┌──

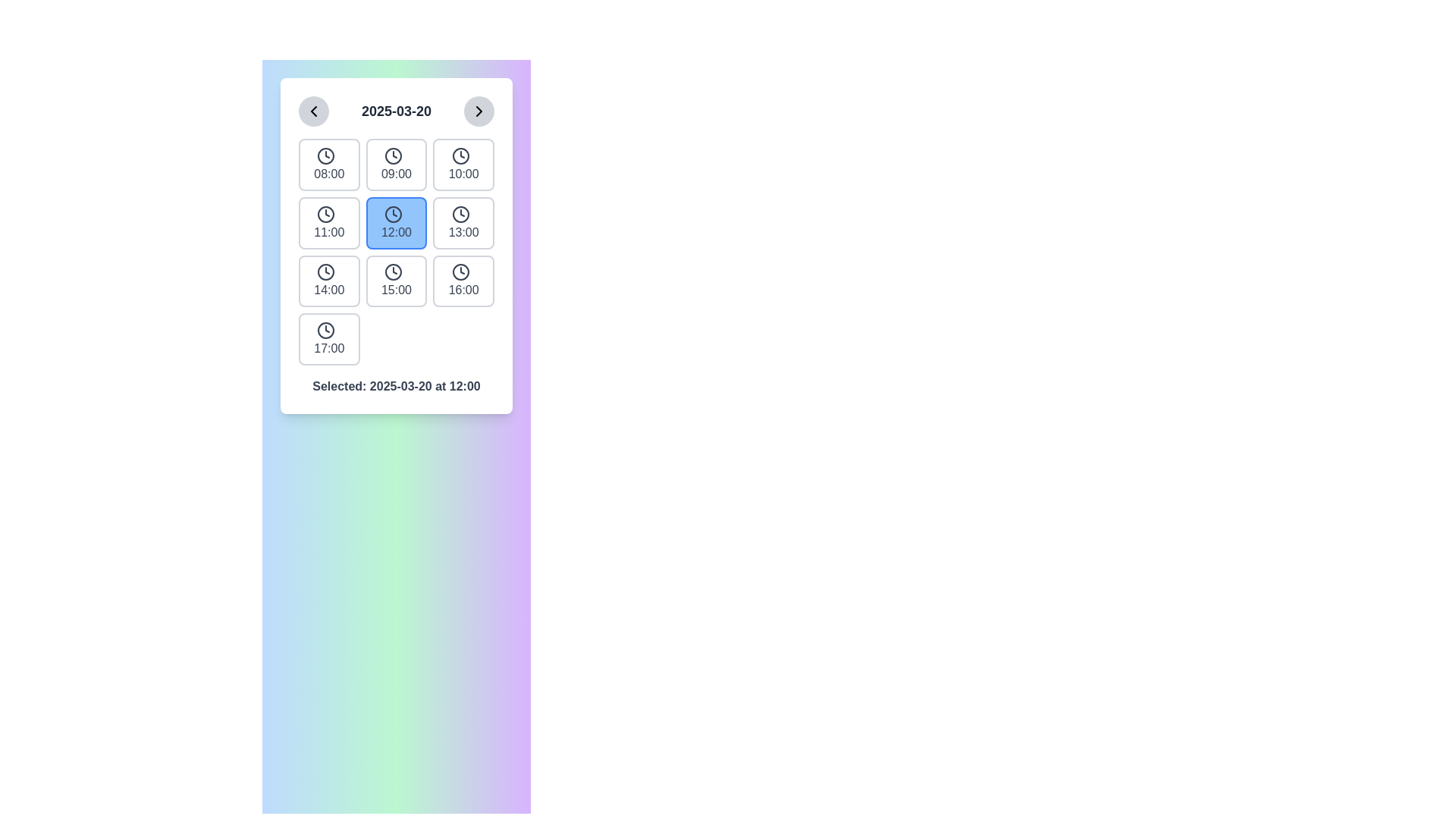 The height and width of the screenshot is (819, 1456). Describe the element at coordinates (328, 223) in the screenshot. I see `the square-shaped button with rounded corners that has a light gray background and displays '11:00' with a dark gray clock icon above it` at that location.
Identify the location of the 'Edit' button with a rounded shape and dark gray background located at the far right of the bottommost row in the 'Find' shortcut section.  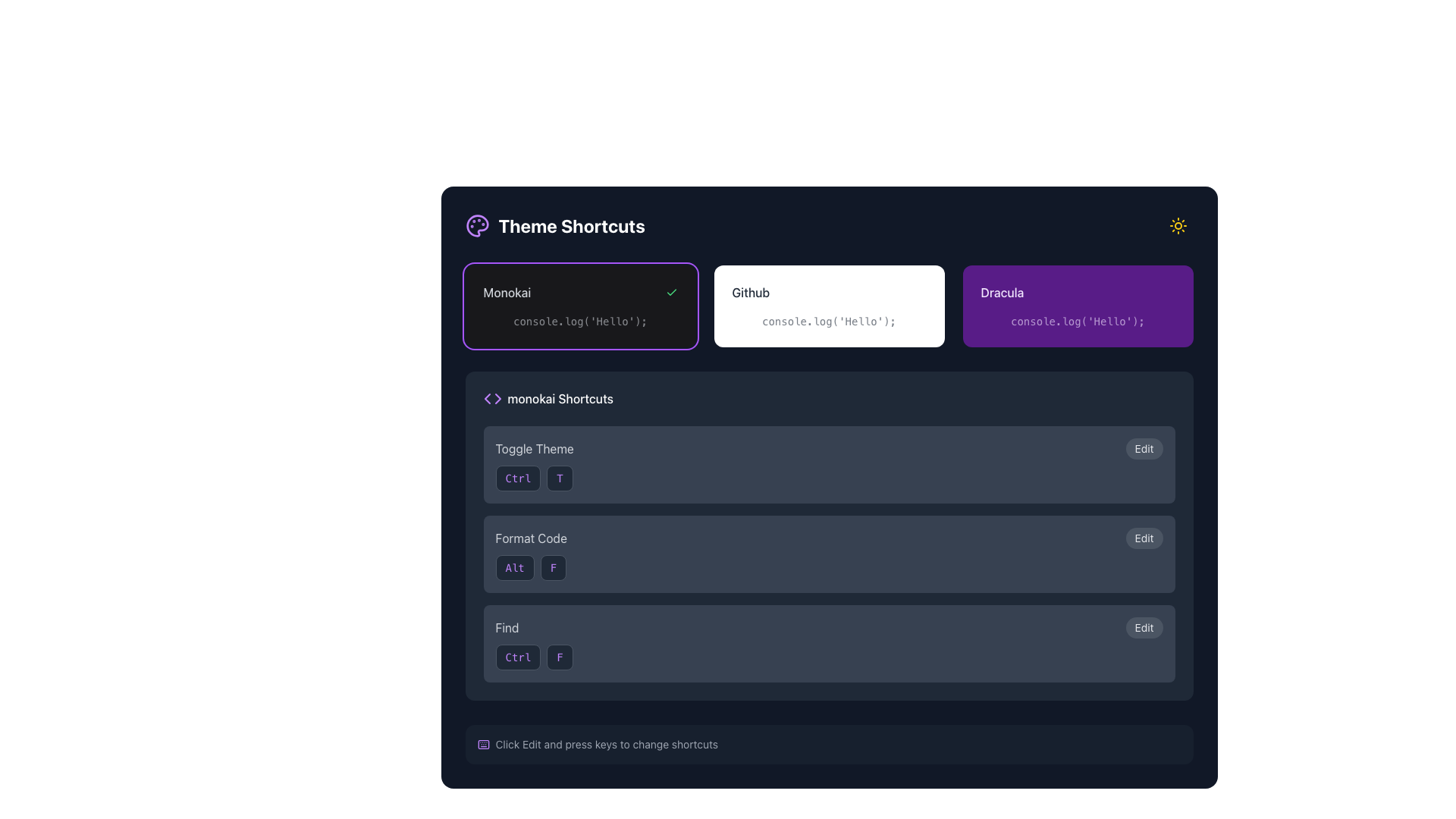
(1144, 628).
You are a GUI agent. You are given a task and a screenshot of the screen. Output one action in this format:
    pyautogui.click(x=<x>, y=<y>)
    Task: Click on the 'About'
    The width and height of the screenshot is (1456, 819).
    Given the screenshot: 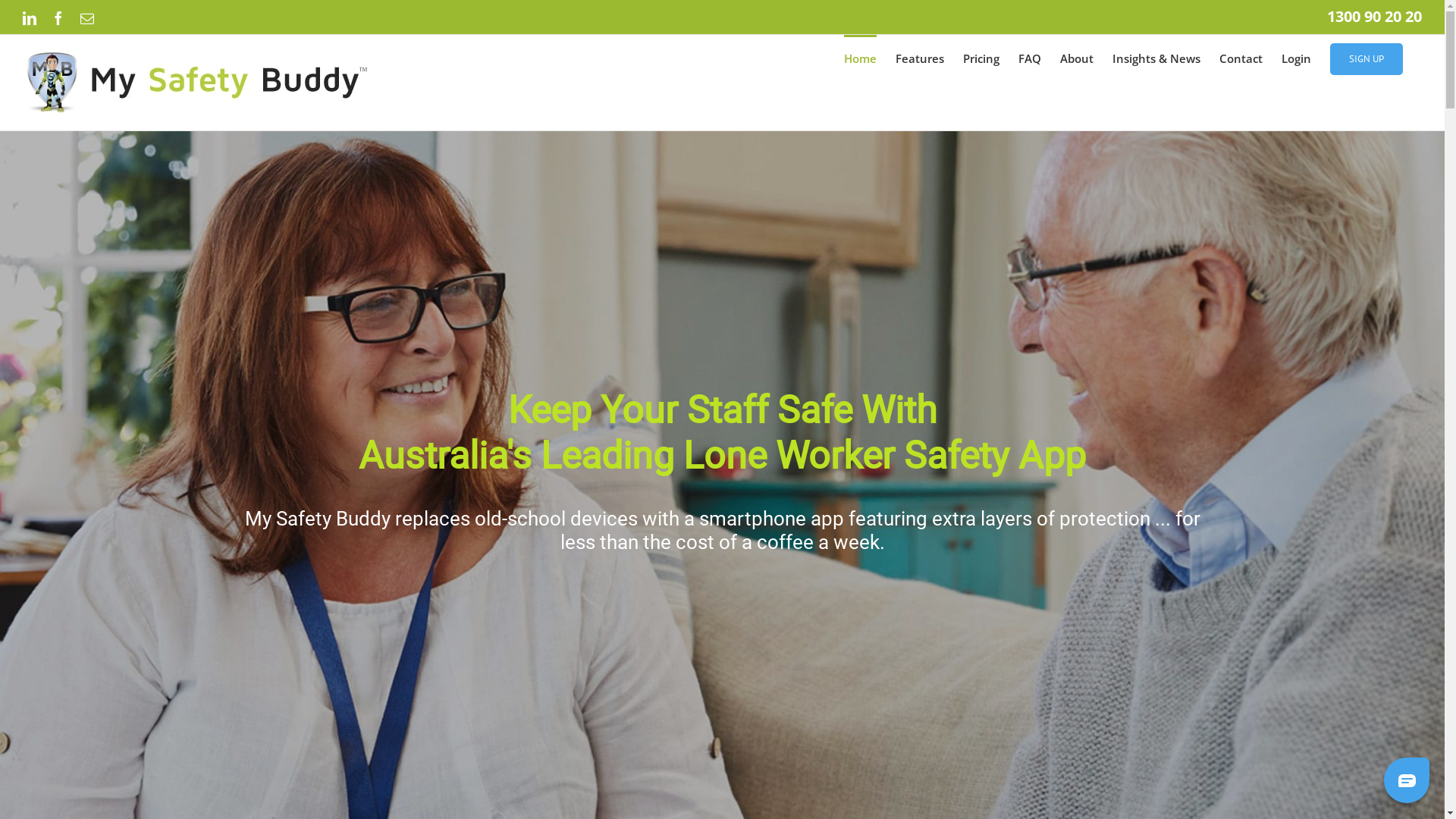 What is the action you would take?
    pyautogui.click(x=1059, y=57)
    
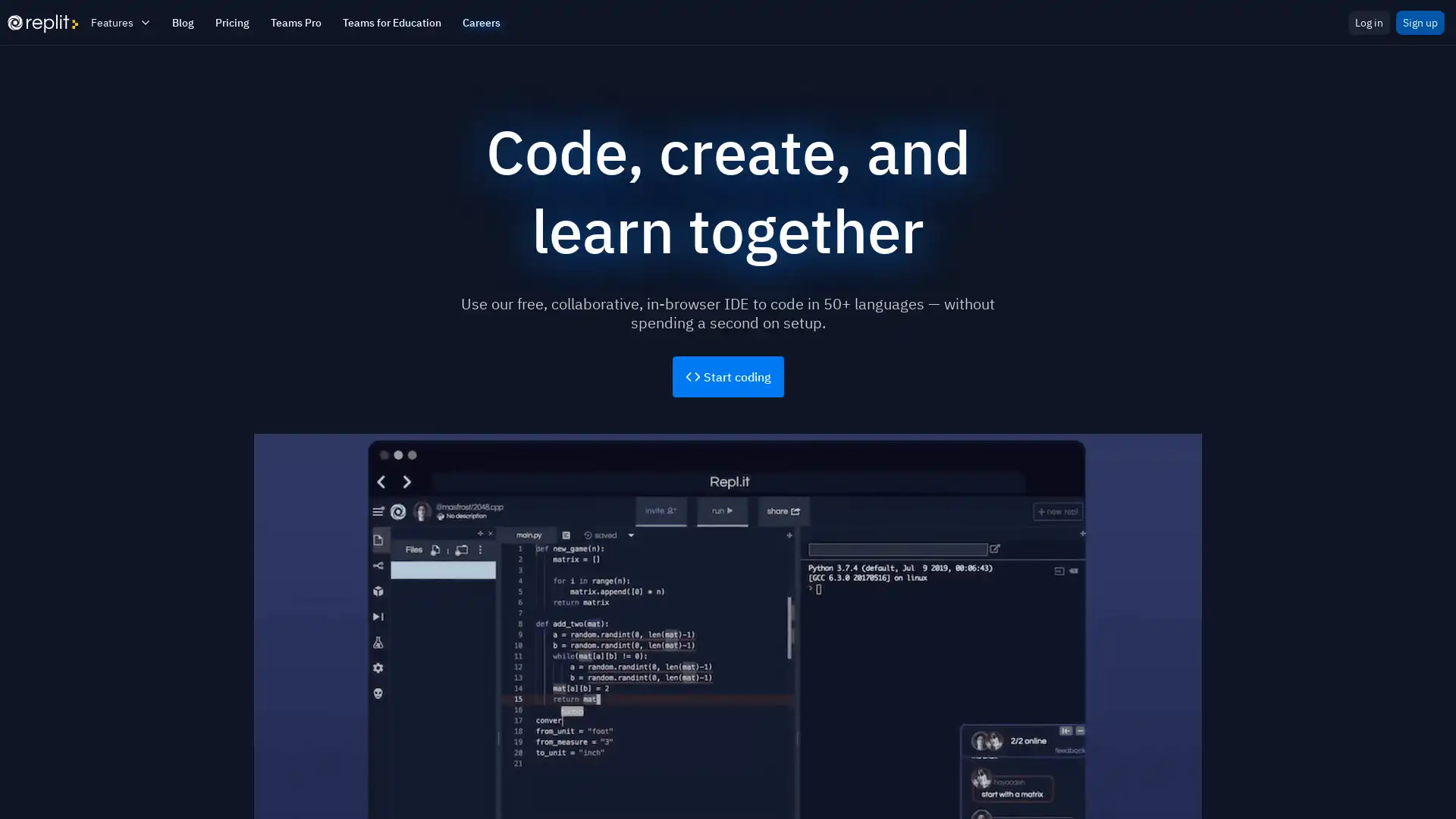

└──

== What is needed ==
Reproduce the lines verbatim, beginning with the first line and ending with the line that contains "(1144, 628).", both inclusive. Omit the pictures from your output.

== Response to this task ==
 The height and width of the screenshot is (819, 1456). Describe the element at coordinates (328, 223) in the screenshot. I see `the square-shaped button with rounded corners that has a light gray background and displays '11:00' with a dark gray clock icon above it` at that location.
Identify the location of the 'Edit' button with a rounded shape and dark gray background located at the far right of the bottommost row in the 'Find' shortcut section.  
(1144, 628).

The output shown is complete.